● To do
Go through the material and tally the lines containing the string "agent". Give the total alone.

● Raw data
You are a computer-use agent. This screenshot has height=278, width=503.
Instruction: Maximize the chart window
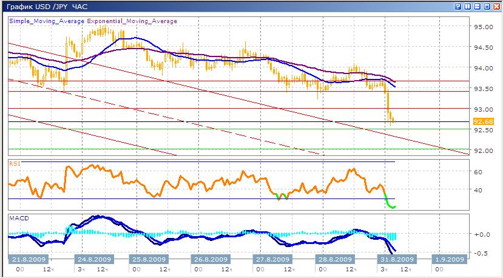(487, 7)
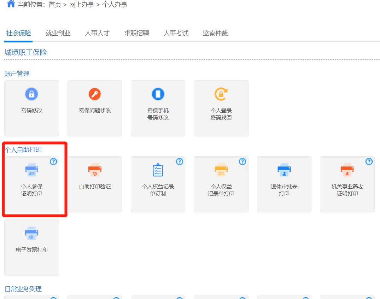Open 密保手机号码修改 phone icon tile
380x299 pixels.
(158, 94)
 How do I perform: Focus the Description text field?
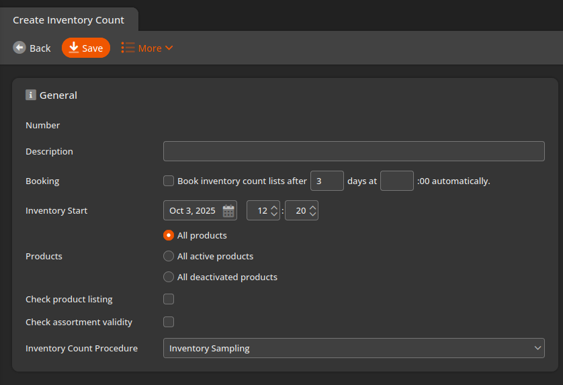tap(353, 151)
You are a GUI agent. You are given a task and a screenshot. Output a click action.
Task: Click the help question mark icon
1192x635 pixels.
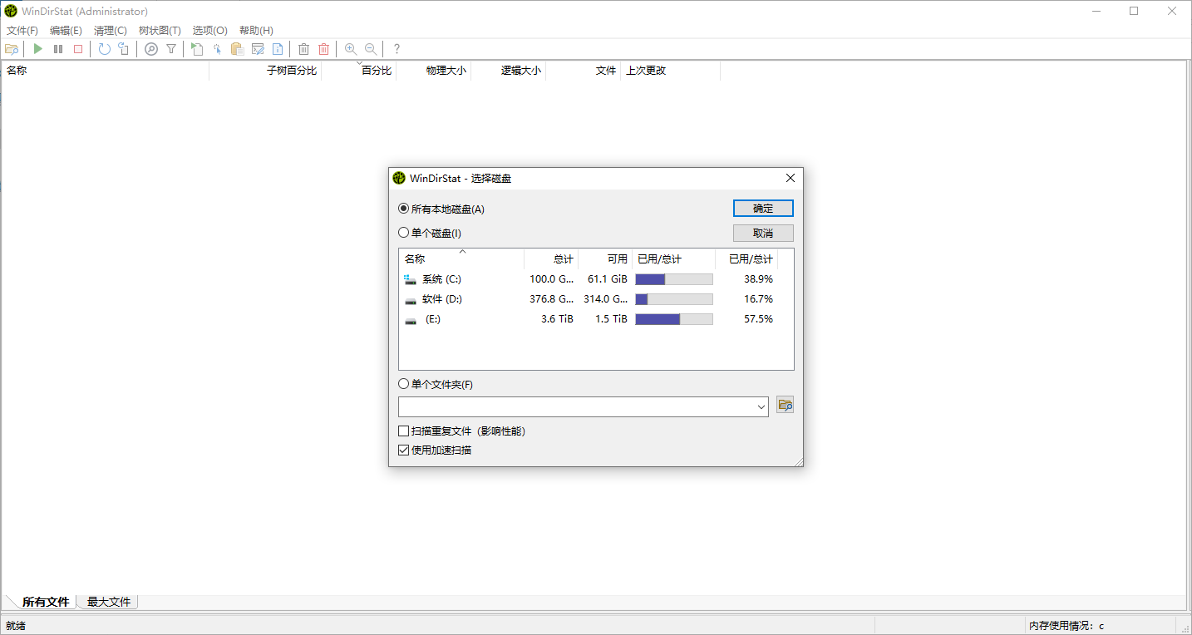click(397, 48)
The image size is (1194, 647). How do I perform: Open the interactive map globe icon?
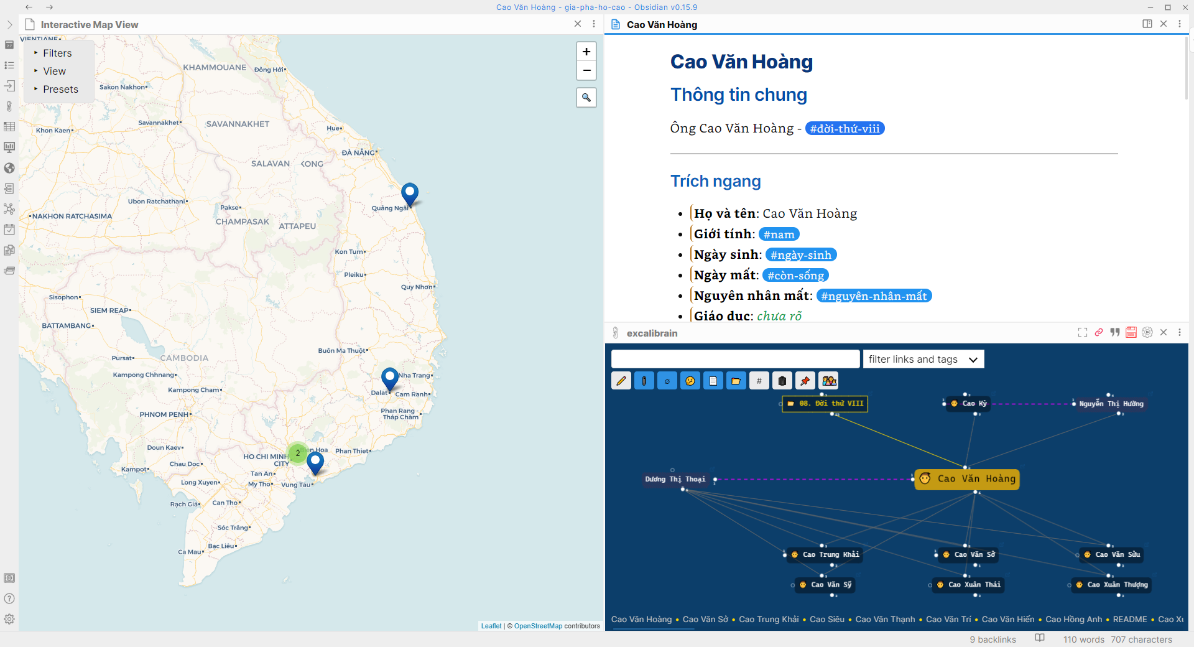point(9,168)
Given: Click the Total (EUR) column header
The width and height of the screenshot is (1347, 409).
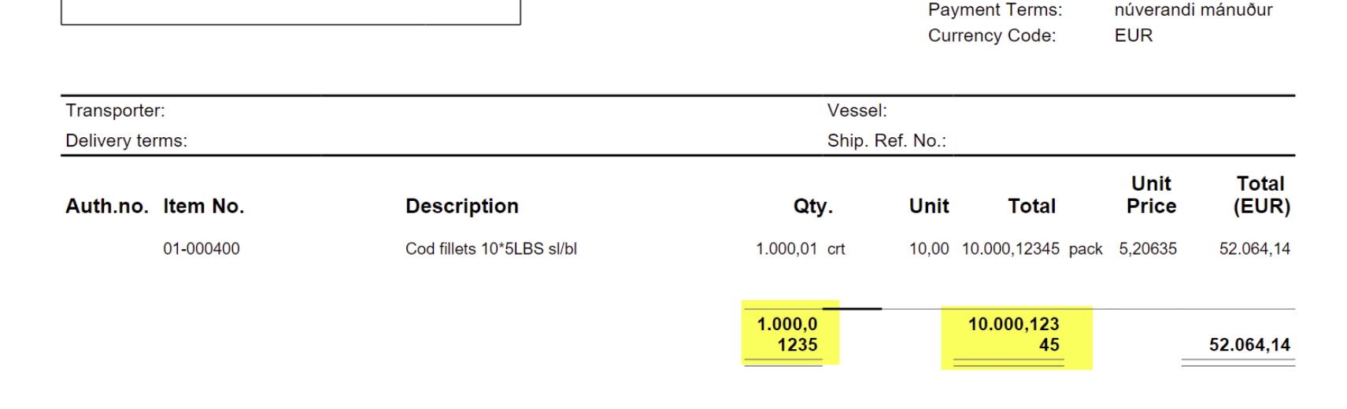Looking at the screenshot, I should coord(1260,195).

● Result for this task
2